# Page:
— start —

# outboards



## chainsawjunky (May 29, 2007)

I got a couple outboard questions. Would I be able to convert a 1977 85 hp merc to power tilt/trim? And if I dont convert it is there a way that I can pull the motor up(manual tilt/trim) to beach the boat without getting out of the boat? There's someone to help me do the manual tilt/trim if I can do it without getting out of the boat. Evan


----------



## kam (May 30, 2007)

Cabelas has a power trim and tilt kit that can be fitted on the boat, but it's expensive. You can probably pick up a used outboard with trim and tilt for the same money.

http://cabelas.com/cabelas/en/templ...276&parentType=category&cmCat=MainCatcat21276


----------



## chainsawjunky (May 30, 2007)

Yeah I've seen those. Hopin to find somethin for cheaper than that, if I can't find anything cheaper maybe I'll get that. Although I am thinkin of gettin a new(well used) outboard in the 115-150 hp range. Not sure if I'll get another outboard or not though. Thanks. Evan


----------



## Nikko (Jun 27, 2007)

chainsawjunky said:


> I got a couple outboard questions. Would I be able to convert a 1977 85 hp merc to power tilt/trim? And if I dont convert it is there a way that I can pull the motor up(manual tilt/trim) to beach the boat without getting out of the boat? There's someone to help me do the manual tilt/trim if I can do it without getting out of the boat. Evan



It can be done using parts form another similar motor (or with an aftermarket system as has been mentioned), but with the motor being that old, parts are hard to come by. And it's not a small job.

If you've not been there, check out the forums at iboats.com - lot's of good info and I know your question has been discussed as I was looking into it for my 1980 Merc. 50.

— end —

# Exercise requirements:
1. Please shorten the paragraph in the outboard thread that begins "It can be done using parts" into a brief list that keeps its main facts.
2. Pick up the outboard thread after its last post and carry it forward.

# Supplied records:
— start —

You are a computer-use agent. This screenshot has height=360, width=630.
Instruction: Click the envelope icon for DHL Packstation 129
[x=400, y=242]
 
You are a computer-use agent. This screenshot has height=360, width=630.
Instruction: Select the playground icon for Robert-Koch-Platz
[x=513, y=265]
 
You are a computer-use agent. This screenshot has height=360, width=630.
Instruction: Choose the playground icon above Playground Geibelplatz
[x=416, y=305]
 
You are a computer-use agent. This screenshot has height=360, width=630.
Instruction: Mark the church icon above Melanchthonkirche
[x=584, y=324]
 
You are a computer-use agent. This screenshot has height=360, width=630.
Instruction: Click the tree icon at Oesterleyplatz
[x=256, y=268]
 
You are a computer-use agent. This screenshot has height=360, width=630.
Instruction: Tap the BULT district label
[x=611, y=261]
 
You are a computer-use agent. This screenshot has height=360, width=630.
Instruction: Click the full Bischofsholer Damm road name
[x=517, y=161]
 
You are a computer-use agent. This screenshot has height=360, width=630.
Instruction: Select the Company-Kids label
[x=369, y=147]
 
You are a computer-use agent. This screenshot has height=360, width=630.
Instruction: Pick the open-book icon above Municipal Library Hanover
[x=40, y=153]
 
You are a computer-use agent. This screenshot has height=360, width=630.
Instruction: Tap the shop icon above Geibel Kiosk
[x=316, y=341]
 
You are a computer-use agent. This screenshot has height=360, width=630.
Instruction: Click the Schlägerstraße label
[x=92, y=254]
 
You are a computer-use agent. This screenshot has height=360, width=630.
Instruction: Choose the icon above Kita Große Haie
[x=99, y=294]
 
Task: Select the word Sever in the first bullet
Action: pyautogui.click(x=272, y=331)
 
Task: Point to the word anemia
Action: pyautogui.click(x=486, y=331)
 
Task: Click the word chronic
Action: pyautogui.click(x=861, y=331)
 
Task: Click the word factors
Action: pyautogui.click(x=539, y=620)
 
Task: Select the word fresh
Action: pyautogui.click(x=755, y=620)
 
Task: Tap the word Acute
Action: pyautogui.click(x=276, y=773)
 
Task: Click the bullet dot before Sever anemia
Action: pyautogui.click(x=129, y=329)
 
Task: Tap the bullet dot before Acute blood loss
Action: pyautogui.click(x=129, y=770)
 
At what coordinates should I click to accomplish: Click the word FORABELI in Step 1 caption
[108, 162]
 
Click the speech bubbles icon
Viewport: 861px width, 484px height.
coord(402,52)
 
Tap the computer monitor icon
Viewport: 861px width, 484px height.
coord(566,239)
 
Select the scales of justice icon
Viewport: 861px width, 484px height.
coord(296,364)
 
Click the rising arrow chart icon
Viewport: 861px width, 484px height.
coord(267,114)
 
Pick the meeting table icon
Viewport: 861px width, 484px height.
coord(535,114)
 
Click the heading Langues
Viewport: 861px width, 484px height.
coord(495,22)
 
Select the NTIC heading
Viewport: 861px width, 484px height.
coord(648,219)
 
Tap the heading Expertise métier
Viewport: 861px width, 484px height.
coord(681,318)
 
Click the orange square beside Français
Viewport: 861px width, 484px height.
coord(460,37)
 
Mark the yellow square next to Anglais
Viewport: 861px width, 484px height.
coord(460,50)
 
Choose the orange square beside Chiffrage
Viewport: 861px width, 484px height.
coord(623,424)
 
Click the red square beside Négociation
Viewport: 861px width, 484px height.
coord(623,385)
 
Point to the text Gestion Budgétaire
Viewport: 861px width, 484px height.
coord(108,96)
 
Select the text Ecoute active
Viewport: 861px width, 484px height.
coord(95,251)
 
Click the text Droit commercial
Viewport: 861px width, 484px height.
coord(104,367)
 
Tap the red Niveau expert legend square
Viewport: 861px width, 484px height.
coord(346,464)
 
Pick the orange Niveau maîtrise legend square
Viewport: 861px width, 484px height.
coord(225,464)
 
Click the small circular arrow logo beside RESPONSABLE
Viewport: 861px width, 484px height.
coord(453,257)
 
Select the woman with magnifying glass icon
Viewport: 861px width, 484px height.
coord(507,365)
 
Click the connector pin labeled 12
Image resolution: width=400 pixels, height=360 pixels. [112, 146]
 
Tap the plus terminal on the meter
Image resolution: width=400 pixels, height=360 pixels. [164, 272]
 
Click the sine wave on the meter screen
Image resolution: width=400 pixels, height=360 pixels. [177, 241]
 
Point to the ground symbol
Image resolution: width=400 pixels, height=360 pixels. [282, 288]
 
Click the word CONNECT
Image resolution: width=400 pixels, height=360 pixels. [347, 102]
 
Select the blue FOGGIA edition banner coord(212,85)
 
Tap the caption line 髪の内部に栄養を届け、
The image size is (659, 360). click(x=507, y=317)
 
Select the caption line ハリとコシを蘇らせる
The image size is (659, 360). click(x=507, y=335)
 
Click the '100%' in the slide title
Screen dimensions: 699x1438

— end —

# Outputs by task:
1.
- The conversion can be done with parts from a similar motor or with an aftermarket system.
- Parts are hard to find for a motor that old.
- It is not a small job.

2.
Nikko


----------



## gumneck (Jun 27, 2007)

I've got a 76' 115 hp Merc with power tilt/trim. There's really not much to it. I would think you could find the parts and have em shipped to ya pretty cheap. 

My motor needs to be started and run this year. Good luck on it and if I see something pop up locally or wherever, I'll keep you in mind. 

Tom


----------



## NYCHA FORESTER (Jun 28, 2007)

I bet if you do a Google search you will probably find a few good suppliers. As for Cabelas........ most of their stuff is over priced.... I guess thats what happens when you get to be a behemoth in the industry.


----------



## chainsawjunky (Jun 28, 2007)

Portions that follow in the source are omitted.